Rhys Meyers as Steerpike completely works for me. In a constructed world (and television production) where so many of the inhabitants have that "the exterior is a reflection of their interior" thing going on (which undoubtedly has a technical name, but I have no idea what it is), the beauty and public gentleness of Steerpike seems to be what keeps anyone in the castle from realizing the poisonous mole they have in their midst.
posted by hippybear at 4:49 PM on September 1, 2013 [2 favorites]


*sets your beard on fire*
posted by Wolof at 5:15 PM on September 1, 2013 [2 favorites]


Nuuuuuu! Beard fires bad!
posted by hippybear at 5:18 PM on September 1, 2013 [2 favorites]


Beard fires are a natural part of the beard ecosystem. They help clear out the tangles, cheetos, and other food remnants so that new beard growth can come in. Most beard wildlife is adapted to beard fires and can flee to safety when one starts. A no burn policy of beard management means that when beard fires do occur, they tend to be far more devastating and hard to manage.
posted by Grimgrin at 5:44 PM on September 1, 2013 [14 favorites]

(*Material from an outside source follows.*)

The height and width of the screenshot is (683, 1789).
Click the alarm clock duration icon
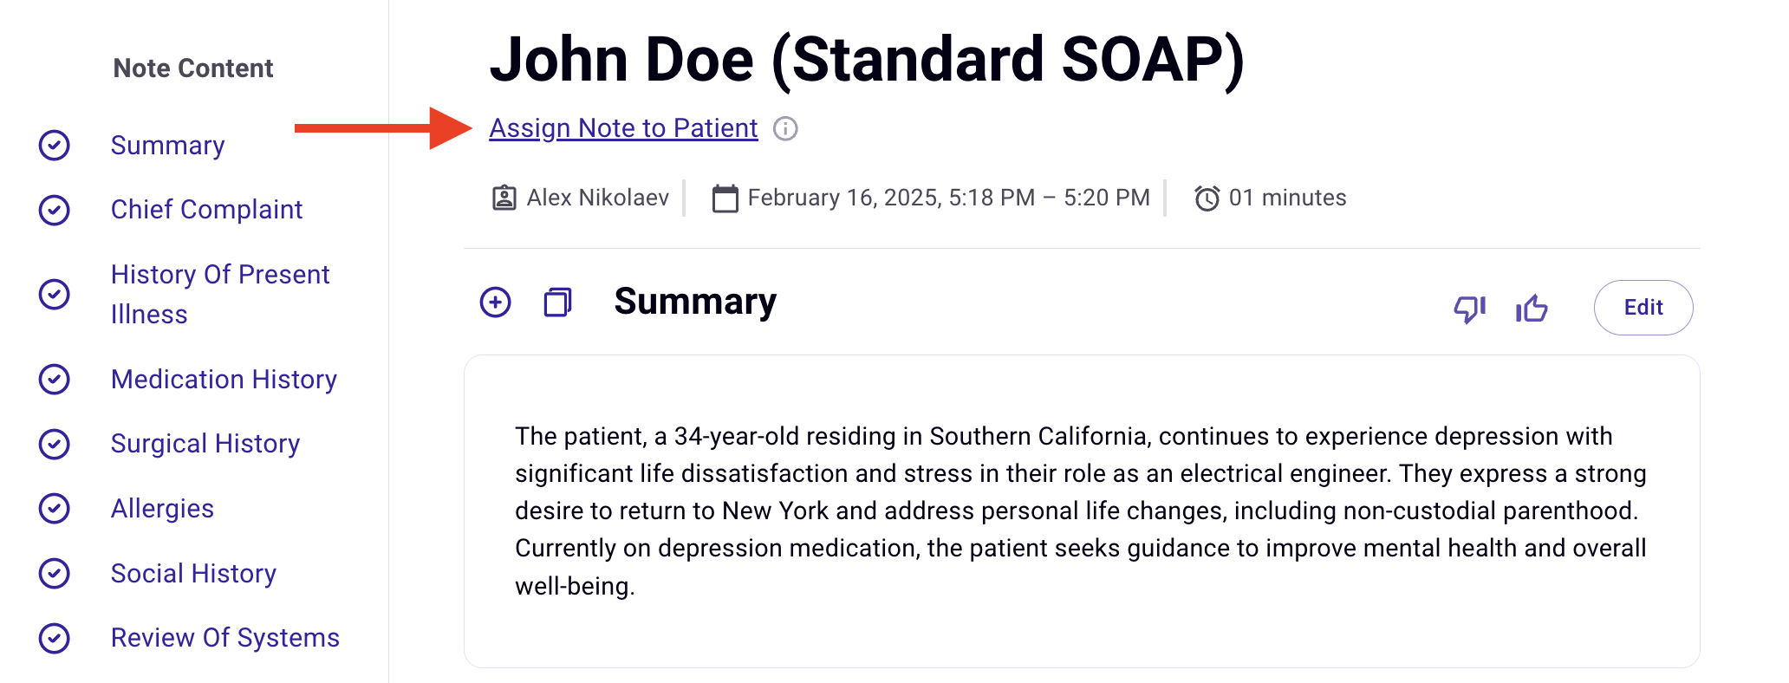[1207, 198]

I enjoyed it when I watched it a decade ago, but my recent attempt at reviewing it failed. It's got the look and budget of the new Doctor Who's first episode, when his adversaries were curbside rubbish bins. Same deal as the Neverwhere adaptation, basically. Still, kind of the foundation for my respect of Rhys Meyers.
posted by unmake at 5:51 PM on September 1, 2013


I'm a big fan of the books, which were influential on my own writing to some extent. Peake's writing is dense, but can be fast moving in places. The books are moving, funny, fascinating and sad, in turns. His character names are second to none. The series is uneven, yes, and there are occasional anachronisms, such as the electric lamp in one scene. Still worth watching for fans.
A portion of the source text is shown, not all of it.